Memory Mondays: Early Interventions for Alzheimer’s Disease
Looking for some ideas on early interventions for Alzheimer’s disease to stave off its effects? Many clinical research studies have recently explored preventing the onset of early Alzheimer’s disease through different interventions.
Some specific areas of prevention that may slow memory loss in the beginning stages of Alzheimer’s include:
– Controlling modifiable risk factors, such as smoking
– Cognitive activities
– Diet and nutrition (especially due to an increase in evidence that shows diet changes promote brain health throughout Alzheimer’s progression)
– Lifestyle changes, including getting enough sleep
– Physical exercise
– Avoiding diabetes and high blood pressure
Above all, keep in mind that certain risk factors for Alzheimer’s disease cannot be controlled. Age, gender and genetics all play a role in the likelihood of Alzheimer’s, and no intervention can necessarily alter these risk factors.

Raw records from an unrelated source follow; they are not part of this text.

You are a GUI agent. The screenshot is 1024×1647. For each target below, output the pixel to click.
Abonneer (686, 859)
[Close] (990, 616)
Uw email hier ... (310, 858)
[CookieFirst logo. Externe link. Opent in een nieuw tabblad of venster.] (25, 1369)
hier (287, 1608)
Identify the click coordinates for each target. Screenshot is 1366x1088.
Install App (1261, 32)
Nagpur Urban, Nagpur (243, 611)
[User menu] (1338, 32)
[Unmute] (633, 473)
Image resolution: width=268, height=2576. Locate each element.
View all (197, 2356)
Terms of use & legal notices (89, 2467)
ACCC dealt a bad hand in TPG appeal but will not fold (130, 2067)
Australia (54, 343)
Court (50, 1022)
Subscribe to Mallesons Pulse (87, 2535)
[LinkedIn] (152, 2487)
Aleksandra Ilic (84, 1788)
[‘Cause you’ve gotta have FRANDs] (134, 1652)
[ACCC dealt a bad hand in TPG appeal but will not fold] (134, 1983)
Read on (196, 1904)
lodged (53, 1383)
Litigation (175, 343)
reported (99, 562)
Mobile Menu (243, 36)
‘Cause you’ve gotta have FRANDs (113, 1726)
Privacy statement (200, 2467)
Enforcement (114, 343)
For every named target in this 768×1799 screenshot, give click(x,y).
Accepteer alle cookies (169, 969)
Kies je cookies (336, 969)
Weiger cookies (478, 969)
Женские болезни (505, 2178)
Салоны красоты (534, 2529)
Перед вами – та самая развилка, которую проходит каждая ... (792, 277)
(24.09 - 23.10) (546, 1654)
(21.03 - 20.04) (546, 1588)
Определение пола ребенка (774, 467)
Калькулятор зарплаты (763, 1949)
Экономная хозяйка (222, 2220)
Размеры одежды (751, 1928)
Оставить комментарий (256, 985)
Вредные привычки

In addition to behavioral, social and physical changes that may serve as early interventions for Alzheimer’s disease, consider incorporating these nutrients to your diet:
– Folic acid, B6 and B12
– Omega 3 fatty acids
– Vitamin D
The Future of Interventions for Alzheimer’s Disease
There’s no one size fits all for early interventions for Alzheimer’s disease. Some means of prevention are geared toward keeping a person at high risk from progressing to early Alzheimer’s disease or mild cognitive impairment, according to Alzheimers.net. Still others aim to prevent early Alzheimer’s from progression to later stages.
While researchers continue to study new interventions for Alzheimer’s disease, there exists a need for many more studies to learn which work best to prevent the onset and slow down the progression of Alzheimer’s symptoms.